Akan tetapi mereka terus berusaha memukuli aku dengan kayu,sabuk berkepala Dayak, batu bata, dan beberapa juga menggunakan batu. Situasi semakin kacau, jumlah mereka semakin banyak dan semakin brutal. Mereka memukuli aku layaknya pencuri ketangkap massa, untuk kedua kalinya aku mampu menarik leher lawan dengan tanga kiri dan tangan kanan melingkarkan celurit yang aku rebut ke leher salah satu dari mereka, tetapi Kembali aku mampu menahan diri dengan tidak menarik celurit dileher lawan.
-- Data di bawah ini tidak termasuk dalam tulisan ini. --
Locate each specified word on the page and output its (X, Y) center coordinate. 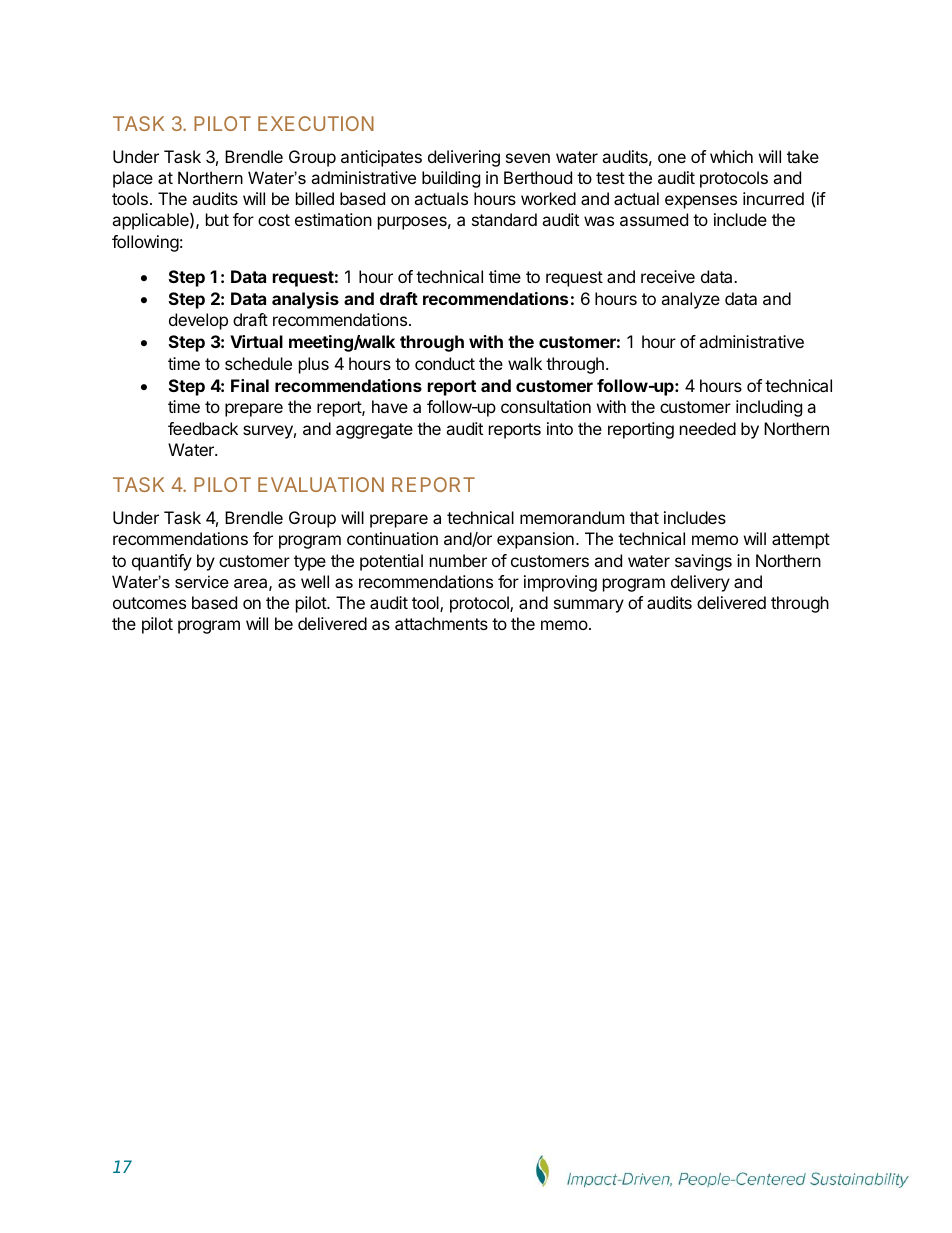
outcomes (149, 603)
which (731, 156)
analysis (305, 300)
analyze (690, 300)
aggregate (374, 431)
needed (708, 428)
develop (198, 321)
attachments (441, 623)
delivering (464, 158)
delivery (700, 583)
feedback (203, 428)
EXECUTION (316, 123)
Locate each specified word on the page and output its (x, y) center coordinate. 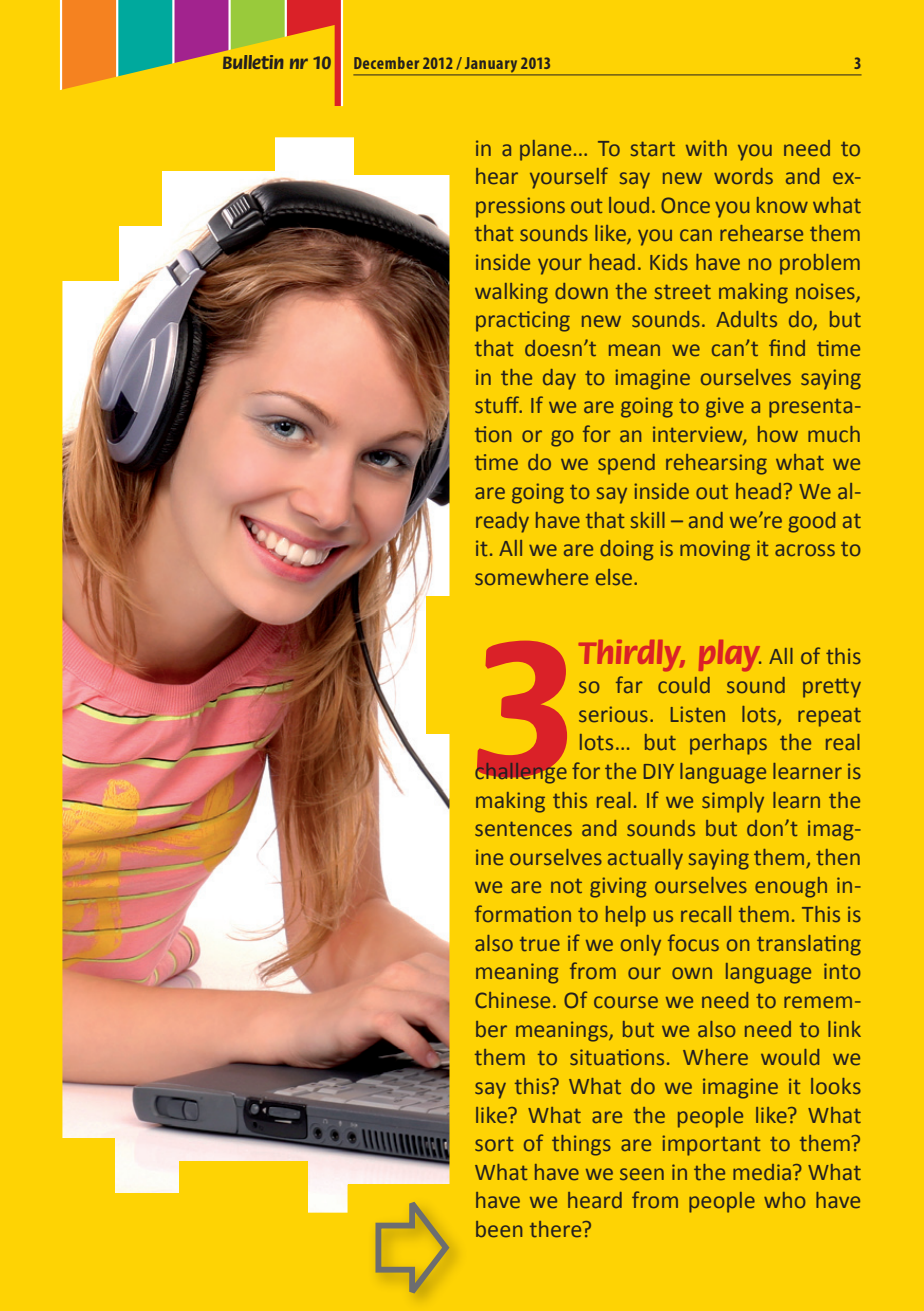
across (805, 550)
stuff (498, 404)
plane (545, 150)
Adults (746, 319)
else (615, 577)
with (706, 148)
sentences (523, 829)
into (842, 971)
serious (613, 714)
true (540, 944)
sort (494, 1144)
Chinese (512, 1000)
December (386, 63)
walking (511, 293)
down (581, 291)
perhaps (728, 744)
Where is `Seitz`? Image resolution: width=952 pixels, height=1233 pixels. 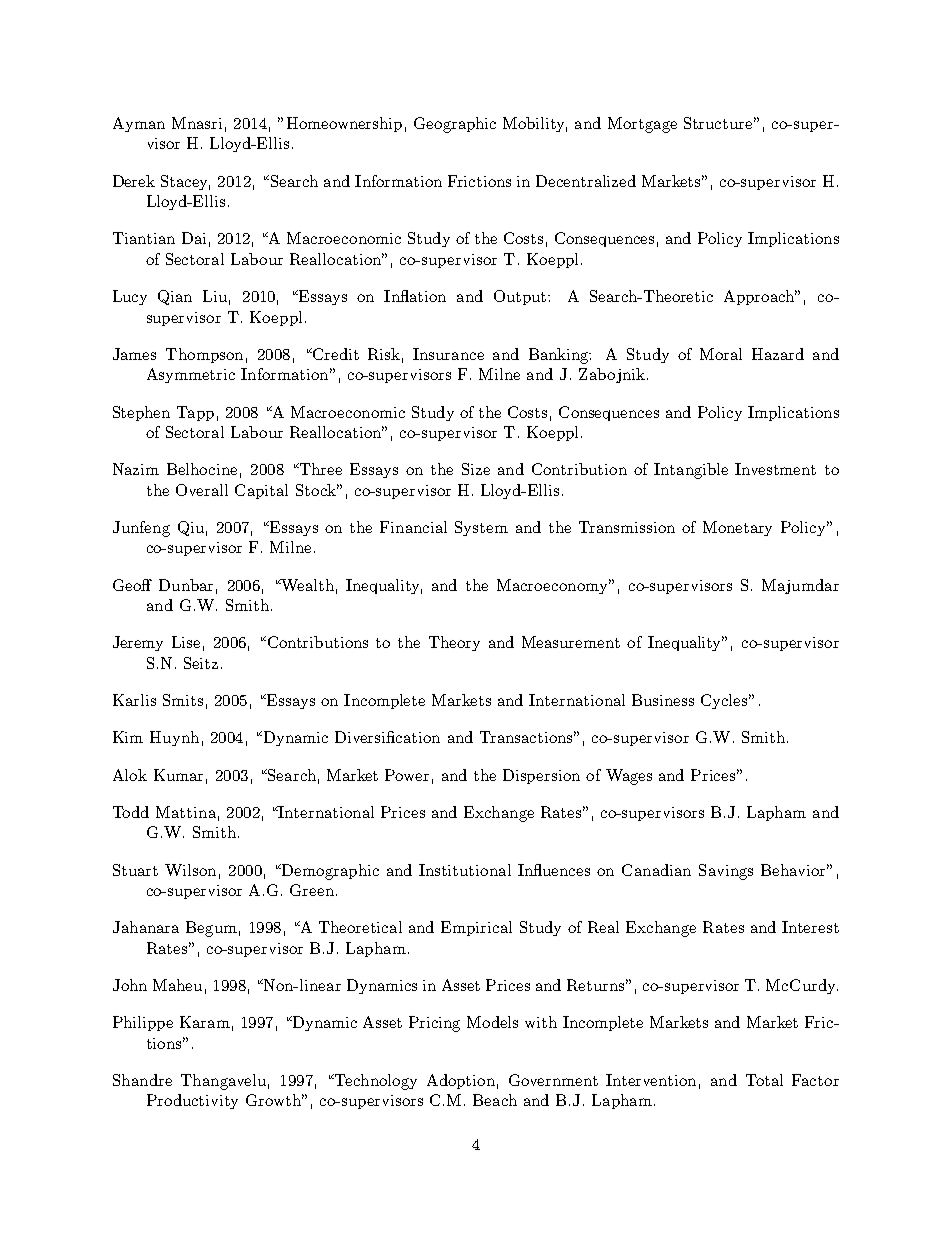 Seitz is located at coordinates (201, 663).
Aku teringat dengan salah satu pengeroyok yang memukul dengan gaya petinju, memukul wajah aku berulangkali, saat lehernya udah ku lingkari celurit, gemetar juga dia.

 

Kepungan mereka semakin longgar karena tangan kananku mengarahkan celurit kearah mereka, sampai ada kesempatan untuk meloloskan diri dari kepungan mereka, aku berhasil lari sekencang-kencangnya menjauh dari mereka kearah Asrikaton.

 

Dalam situasi aku lari kearah Asrikaton,ternyata didepan aku udah dihadang puluhan orang, sebelum ketangkap,aku lempar celurit ditangan kananku. Beruntung begitu ketangkap aku diintrogasi oleh anggota TNI AU, akhirnya aku dilindungi sampai pagi hari. Tak ada luka diwajah dan tubuhku meski puluhan kali pukulan mendarat diwajah dan badanku, hanya goresan kecil dibawah telinga kiri, akibat hantaman batu bata.

 

Peristiwa ini menyerupai dengan apa yang dialami Fathurochim pelaku penusukan salah satu anggota perguruan silat di Malang beberapa hari lalu, bedanya aku tidak terpengaruh minuman keras,sehingga masih mampu berfikir jernih meski dalam kondisi terancam, sementara pelaku penusukan di Kecamatan Blimbimg Kota Malang dalam kondisi terpengaruh minuman keras.

 

Hal yang sama mungkin adalah pengeroyokan yang membabi buta oleh kelompok orang yang sama-sama  tersulut emosi. Satu sama lain tidak mampu menahan diri, satu pihak merasa terganggu disisi lain ada yang merasa tersinggung.

 

Maka atas peristiwa tragis ini, semua menginginkan hal ini tidak terjadi dan jangan sampai terulang lagi. Prinsipnya ketika orang dalam kelompok besar disitu ada potensi kerusuhan, apa lagi kumpulan orang tersebut mempunyai perikatan tertentu, akan menimbulkan primodialisme buta.

 

Dalam sudut pandang ini, aku agak memahami posisi pelaku, meski tidak membenarkan perbuatannya. Semoga pihak berwajib mampu bertindak sesuai asas-asas hukum yang tepat dan profesional dalam penanganan perkaranya. Sehingga semua pihak yang terlibat akan mendapatkan hukuman sesuai dengan  kualitas perbuatannya.

 

Bagi kelompok yang menjadi korban penusukan juga harus mawas diri Ketika mereka berkelompok berkendara di jalan raya juga harus menghormati lingkungan sekitarnya, karena warga sekitar juga butuh kenyamanan dan rasa aman.

 

Karena menurut pendapatku “ Belajar beladiri sesungguhnya  untuk melatih mental, melatih karakter, agar menjadi pribadi yang kuat/tangguh dalam berfikir,dan bertindak, bukan untuk gagah-gagahan ala PREMAN”.

"Ilmu yang terbaik adalah sabar dan banyak temen", dari sinilah aku memutuskan keluar dari salah perguruan pencak silat di Malang, karena selama ikut beladiri,ada aja kejadian yang arahnya kekeributan. karena pengalaman diatas adalah peristiwa kedua aku lolos dari pengeroyokan dari kesalah pahaman (*)

 Editor : AlimMustofa


Catatan : 

- Tahun 1994 Malang masih ada sisa-sisa budaya gangster sehingga sering terjadi  bentrokan antar gangster

- Giman - disiram bakso beruntung tidak ada luka, 

- Andri Dan  Handoko - juga selamat karena mengaku anak Blimbing, daerah yang cukup  disegani.